Render the records from the line with "Click the Confirm" up to and including the line with "[x=753, y=262]" as a numbered list, leaving out blank lines and nothing else.

:: Material provided

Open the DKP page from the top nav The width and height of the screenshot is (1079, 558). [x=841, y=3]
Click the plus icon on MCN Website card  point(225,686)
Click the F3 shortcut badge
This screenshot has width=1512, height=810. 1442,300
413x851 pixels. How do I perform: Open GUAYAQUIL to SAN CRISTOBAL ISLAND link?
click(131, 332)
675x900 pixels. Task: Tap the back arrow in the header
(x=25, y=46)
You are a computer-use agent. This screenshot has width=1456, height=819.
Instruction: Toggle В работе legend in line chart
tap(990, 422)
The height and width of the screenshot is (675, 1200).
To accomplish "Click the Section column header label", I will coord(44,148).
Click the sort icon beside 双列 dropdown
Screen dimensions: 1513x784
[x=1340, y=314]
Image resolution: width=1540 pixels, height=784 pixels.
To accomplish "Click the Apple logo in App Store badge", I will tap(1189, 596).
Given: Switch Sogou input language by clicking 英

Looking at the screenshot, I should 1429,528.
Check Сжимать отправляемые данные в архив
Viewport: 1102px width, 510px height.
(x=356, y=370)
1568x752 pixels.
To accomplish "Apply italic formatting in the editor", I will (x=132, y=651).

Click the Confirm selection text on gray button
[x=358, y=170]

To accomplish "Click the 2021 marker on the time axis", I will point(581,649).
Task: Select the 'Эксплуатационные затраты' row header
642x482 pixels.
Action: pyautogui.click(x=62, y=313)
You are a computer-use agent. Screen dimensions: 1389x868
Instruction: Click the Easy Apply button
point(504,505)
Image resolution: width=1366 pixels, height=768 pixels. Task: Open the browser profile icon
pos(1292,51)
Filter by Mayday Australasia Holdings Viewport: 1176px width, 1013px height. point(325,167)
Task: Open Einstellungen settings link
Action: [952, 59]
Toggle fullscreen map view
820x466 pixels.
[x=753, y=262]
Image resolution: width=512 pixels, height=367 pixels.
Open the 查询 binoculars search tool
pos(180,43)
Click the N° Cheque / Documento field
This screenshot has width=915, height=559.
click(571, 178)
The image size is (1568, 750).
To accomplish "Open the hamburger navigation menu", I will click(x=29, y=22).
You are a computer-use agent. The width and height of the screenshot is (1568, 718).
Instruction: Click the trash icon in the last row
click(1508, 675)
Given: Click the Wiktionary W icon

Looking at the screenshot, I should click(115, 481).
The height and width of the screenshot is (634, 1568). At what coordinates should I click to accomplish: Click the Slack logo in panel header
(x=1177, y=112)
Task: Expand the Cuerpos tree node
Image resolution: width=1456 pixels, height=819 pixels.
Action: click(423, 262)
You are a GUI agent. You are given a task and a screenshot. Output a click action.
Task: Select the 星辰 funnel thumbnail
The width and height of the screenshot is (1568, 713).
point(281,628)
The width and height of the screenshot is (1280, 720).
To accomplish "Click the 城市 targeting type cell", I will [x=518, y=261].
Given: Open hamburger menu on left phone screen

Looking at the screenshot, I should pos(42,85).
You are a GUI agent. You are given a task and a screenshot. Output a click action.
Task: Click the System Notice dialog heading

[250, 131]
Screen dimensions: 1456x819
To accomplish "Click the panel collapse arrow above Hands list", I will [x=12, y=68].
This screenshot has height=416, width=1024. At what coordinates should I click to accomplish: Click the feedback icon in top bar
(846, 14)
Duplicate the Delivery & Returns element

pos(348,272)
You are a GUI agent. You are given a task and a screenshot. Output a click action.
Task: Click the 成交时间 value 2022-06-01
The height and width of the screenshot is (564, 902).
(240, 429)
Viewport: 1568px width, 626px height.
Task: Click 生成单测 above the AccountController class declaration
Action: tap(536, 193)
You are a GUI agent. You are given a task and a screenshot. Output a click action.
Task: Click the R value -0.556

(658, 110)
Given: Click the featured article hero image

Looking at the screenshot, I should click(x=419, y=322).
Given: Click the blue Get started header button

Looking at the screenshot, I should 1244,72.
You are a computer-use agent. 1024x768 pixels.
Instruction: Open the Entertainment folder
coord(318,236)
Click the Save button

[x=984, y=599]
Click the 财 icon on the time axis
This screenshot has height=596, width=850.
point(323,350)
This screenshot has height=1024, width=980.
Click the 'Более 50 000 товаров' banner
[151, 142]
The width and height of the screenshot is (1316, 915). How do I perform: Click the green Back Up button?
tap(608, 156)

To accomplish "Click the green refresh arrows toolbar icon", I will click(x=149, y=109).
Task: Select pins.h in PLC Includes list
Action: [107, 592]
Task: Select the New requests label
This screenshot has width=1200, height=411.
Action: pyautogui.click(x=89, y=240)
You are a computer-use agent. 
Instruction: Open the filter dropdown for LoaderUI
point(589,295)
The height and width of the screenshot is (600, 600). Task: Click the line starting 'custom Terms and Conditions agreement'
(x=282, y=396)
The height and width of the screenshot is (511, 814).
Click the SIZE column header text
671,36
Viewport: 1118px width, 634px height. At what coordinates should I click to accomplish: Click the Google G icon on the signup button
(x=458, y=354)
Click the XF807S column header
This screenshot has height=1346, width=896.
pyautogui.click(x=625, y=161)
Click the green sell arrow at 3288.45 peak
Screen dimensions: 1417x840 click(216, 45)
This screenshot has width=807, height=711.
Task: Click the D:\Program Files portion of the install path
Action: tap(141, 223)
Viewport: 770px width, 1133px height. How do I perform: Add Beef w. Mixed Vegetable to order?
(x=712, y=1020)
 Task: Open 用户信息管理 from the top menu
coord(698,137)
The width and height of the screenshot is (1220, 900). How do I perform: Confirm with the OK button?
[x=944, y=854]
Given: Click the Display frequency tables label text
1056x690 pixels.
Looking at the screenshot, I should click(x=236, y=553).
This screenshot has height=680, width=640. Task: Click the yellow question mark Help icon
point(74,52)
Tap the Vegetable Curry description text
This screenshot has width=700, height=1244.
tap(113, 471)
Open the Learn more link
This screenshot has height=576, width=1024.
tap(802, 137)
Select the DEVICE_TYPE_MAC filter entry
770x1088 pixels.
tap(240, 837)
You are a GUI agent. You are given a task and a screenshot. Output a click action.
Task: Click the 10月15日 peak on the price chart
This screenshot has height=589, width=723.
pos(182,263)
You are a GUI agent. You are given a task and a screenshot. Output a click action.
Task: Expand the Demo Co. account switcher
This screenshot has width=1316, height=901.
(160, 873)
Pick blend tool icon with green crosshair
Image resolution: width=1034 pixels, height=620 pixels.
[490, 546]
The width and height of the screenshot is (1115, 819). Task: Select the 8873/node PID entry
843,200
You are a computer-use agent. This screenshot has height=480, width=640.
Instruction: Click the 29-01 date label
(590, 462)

::::

Output of the exercise →
1. Click the Confirm selection text on gray button
2. [x=358, y=170]
3. To accomplish "Click the 2021 marker on the time axis", I will point(581,649).
4. Task: Select the 'Эксплуатационные затраты' row header
5. 642x482 pixels.
6. Action: pyautogui.click(x=62, y=313)
7. You are a computer-use agent. Screen dimensions: 1389x868
8. Instruction: Click the Easy Apply button
9. point(504,505)
10. Image resolution: width=1366 pixels, height=768 pixels. Task: Open the browser profile icon
11. pos(1292,51)
12. Filter by Mayday Australasia Holdings Viewport: 1176px width, 1013px height. point(325,167)
13. Task: Open Einstellungen settings link
14. Action: [952, 59]
15. Toggle fullscreen map view
16. 820x466 pixels.
17. [x=753, y=262]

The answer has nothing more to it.